(Beginning of Records provided)

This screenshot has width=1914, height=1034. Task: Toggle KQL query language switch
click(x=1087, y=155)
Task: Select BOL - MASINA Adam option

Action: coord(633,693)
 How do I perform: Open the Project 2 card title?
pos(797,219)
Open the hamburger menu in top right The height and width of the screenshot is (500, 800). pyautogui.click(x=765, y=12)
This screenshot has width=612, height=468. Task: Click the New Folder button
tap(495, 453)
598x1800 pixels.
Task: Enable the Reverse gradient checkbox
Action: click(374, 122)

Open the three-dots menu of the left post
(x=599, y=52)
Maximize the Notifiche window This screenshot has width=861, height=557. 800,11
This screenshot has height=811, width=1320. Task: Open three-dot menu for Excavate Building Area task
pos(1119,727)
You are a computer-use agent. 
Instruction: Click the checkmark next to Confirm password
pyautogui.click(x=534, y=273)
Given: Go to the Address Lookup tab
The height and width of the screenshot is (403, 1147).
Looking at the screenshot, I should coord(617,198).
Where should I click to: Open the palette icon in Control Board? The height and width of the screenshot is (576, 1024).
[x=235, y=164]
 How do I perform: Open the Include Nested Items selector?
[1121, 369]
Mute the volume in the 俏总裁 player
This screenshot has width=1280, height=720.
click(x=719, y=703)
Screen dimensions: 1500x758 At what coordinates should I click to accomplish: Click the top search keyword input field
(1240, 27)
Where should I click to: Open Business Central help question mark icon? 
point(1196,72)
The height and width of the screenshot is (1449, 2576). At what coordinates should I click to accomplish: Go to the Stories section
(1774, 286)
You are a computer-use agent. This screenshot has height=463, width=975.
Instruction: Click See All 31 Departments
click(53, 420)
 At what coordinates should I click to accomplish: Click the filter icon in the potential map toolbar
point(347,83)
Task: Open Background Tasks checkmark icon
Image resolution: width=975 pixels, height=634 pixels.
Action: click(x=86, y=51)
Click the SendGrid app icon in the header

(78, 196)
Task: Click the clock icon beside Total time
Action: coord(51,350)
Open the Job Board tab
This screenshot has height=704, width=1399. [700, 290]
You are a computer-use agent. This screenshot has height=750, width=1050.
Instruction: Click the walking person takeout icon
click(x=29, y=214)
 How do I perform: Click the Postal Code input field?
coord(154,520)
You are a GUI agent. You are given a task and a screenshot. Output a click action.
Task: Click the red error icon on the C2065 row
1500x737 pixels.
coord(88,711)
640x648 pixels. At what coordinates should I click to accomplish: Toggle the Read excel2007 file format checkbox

(End of Records provided)

#### What you need to do:
Scan the records for the string "computer". Copy each line in which it appears.

#### Written solution:
You are a computer-use agent. 
You are a computer-use agent. This screenshot has height=463, width=975.
You are a computer-use agent. This screenshot has height=750, width=1050.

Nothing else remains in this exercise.